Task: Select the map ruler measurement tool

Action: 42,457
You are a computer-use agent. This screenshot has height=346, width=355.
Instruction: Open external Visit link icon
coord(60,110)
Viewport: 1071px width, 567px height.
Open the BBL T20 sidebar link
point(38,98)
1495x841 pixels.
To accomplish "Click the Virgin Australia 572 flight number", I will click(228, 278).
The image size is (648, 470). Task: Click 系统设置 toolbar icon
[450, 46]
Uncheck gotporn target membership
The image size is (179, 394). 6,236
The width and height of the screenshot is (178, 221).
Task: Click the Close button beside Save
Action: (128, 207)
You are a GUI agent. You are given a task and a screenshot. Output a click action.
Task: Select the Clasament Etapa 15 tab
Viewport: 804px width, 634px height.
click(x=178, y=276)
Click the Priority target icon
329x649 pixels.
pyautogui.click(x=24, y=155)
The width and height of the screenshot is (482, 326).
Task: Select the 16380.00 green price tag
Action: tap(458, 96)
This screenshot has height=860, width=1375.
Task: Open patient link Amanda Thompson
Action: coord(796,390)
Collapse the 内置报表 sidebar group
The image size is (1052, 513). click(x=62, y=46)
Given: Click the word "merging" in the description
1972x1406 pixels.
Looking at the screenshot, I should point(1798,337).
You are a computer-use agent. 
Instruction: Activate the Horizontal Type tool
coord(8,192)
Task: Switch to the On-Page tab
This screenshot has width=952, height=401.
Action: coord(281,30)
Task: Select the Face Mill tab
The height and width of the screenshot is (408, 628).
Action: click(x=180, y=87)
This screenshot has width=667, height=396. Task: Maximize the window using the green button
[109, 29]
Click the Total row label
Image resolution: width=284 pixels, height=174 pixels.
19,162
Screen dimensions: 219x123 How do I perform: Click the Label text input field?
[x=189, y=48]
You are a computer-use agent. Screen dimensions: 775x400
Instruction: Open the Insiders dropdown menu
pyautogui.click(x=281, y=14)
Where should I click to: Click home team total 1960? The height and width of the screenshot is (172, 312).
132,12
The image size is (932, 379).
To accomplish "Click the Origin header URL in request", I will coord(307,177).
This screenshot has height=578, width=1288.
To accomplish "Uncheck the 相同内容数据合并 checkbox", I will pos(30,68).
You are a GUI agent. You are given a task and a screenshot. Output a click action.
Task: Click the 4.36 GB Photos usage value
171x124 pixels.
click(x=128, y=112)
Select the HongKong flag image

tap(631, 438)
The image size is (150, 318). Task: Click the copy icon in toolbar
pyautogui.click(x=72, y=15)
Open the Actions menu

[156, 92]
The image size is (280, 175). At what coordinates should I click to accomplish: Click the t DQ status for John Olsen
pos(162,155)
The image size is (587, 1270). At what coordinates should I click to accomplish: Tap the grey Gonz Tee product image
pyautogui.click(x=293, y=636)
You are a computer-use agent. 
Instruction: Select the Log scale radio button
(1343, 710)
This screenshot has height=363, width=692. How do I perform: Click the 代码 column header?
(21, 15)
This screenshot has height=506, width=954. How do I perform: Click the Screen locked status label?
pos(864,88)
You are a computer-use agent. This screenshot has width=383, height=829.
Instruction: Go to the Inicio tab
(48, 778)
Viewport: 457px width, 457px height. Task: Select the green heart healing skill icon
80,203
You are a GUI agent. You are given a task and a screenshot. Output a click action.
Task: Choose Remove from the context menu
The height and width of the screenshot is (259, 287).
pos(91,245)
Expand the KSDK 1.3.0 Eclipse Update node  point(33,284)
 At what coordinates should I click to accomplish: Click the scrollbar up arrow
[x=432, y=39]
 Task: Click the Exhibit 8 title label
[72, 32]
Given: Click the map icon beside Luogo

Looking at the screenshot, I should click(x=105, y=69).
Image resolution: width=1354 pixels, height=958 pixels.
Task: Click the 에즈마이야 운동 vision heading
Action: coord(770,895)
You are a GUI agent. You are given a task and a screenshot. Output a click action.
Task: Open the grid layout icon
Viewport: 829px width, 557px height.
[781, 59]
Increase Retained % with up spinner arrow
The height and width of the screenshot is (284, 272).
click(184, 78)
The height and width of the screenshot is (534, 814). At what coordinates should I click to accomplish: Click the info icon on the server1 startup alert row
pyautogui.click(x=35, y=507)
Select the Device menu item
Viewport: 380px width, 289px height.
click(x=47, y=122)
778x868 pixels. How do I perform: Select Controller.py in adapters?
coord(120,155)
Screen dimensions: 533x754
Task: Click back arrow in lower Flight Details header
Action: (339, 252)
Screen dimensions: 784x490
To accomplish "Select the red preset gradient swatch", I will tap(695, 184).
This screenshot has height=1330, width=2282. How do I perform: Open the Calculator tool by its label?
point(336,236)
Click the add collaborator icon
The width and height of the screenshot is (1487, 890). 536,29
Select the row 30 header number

### Your goal
When a line among the entries contains "will", pull that line out.

### Answer to this exercise
To accomplish "Click the Virgin Australia 572 flight number", I will click(228, 278).
To accomplish "Click the Origin header URL in request", I will coord(307,177).
To accomplish "Uncheck the 相同内容数据合并 checkbox", I will pos(30,68).
To accomplish "Select the red preset gradient swatch", I will tap(695, 184).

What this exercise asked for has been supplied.